■ **Vos consignes**: Pouvez-vous recopier intégralement, sans rien y changer, l'extrait ci-dessous sur l'adoration du Christ fait homme ?

■ **Extrait du document**:
****************************************

Caput tertium et ultimum de adoratione  Christi hominis

Chapitre III et dernier. De l’adoration du Christ fait homme

 

 Seconde proposition [relative à la question des images, p. 413-427]

 

Toute croix et toute image du Christ, comme représentation, doit être adorée selon le culte de latrie, à savoir ici le Christ Dieu fait homme de sorte que la croix elle-même et l’image du Christ comme telle soit l’objet final de la vénération, non pour elle-même, mais en raison de l’excellence du prototype vers lequel tend la plus haute adoration.

Cette proposition [est] fermement contre les iconomaques soit les plus sévères qui interdisaient non seulement que soient honorées mais encore conservées les images, soit plus souples qui [p. 414] certes écartaient l’adoration des images mais permettaient qu’elles soient retenues tantôt pour l’ornementation tantôt pour vivifier la mémoire.

Or, partagé en deux est l’avis des catholiques au sujet du culte des images : le premier, de Durand[1], qui pense que les images ne sont rien d’autre que des signes de commémoration en la présence desquels la piété est ranimée envers l’archétype. Mais cet avis paraît tout à fait renverser le culte des images ; un tel culte, ni les vieux iconomaques ni les récents qui cèdent aux erreurs de Calvin[2] ne le rejetteraient. L’autre avis, qu’après saint Th[omas][3] les catholiques admettent communément, enseigne que les images sont honorées à cause du prototype lui-même, pour que l’honneur soit rendu à l’image par laquelle il passe, et soit renvoyé à l’archétype représenté. Ainsi par un même culte et l’image en tant que telle et le prototype représenté seraient honorés comme un seul et même but de vénération : ainsi l’a pensé Bellarmin[4] quoiqu’il l’explique autrement.

****************************************

■ **Entrées fournies**:

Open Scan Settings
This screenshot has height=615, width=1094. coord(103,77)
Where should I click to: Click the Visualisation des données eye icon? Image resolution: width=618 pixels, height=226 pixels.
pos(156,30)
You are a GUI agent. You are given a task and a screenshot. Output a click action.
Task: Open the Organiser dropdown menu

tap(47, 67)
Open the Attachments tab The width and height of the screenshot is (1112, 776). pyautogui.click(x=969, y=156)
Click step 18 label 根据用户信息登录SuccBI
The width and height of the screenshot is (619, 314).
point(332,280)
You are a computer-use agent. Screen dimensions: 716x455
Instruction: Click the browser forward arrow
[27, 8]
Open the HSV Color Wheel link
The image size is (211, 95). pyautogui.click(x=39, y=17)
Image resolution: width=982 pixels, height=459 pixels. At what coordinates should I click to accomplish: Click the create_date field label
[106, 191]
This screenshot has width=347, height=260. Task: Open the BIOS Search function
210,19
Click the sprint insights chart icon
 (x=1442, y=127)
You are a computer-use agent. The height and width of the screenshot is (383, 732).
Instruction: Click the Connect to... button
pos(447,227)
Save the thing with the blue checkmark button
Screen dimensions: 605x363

****************************************

■ **Solution**:
Caput tertium et ultimum de adoratione  Christi hominis

Chapitre III et dernier. De l’adoration du Christ fait homme

 

 Seconde proposition [relative à la question des images, p. 413-427]

 

Toute croix et toute image du Christ, comme représentation, doit être adorée selon le culte de latrie, à savoir ici le Christ Dieu fait homme de sorte que la croix elle-même et l’image du Christ comme telle soit l’objet final de la vénération, non pour elle-même, mais en raison de l’excellence du prototype vers lequel tend la plus haute adoration.

Cette proposition [est] fermement contre les iconomaques soit les plus sévères qui interdisaient non seulement que soient honorées mais encore conservées les images, soit plus souples qui [p. 414] certes écartaient l’adoration des images mais permettaient qu’elles soient retenues tantôt pour l’ornementation tantôt pour vivifier la mémoire.

Or, partagé en deux est l’avis des catholiques au sujet du culte des images : le premier, de Durand[1], qui pense que les images ne sont rien d’autre que des signes de commémoration en la présence desquels la piété est ranimée envers l’archétype. Mais cet avis paraît tout à fait renverser le culte des images ; un tel culte, ni les vieux iconomaques ni les récents qui cèdent aux erreurs de Calvin[2] ne le rejetteraient. L’autre avis, qu’après saint Th[omas][3] les catholiques admettent communément, enseigne que les images sont honorées à cause du prototype lui-même, pour que l’honneur soit rendu à l’image par laquelle il passe, et soit renvoyé à l’archétype représenté. Ainsi par un même culte et l’image en tant que telle et le prototype représenté seraient honorés comme un seul et même but de vénération : ainsi l’a pensé Bellarmin[4] quoiqu’il l’explique autrement.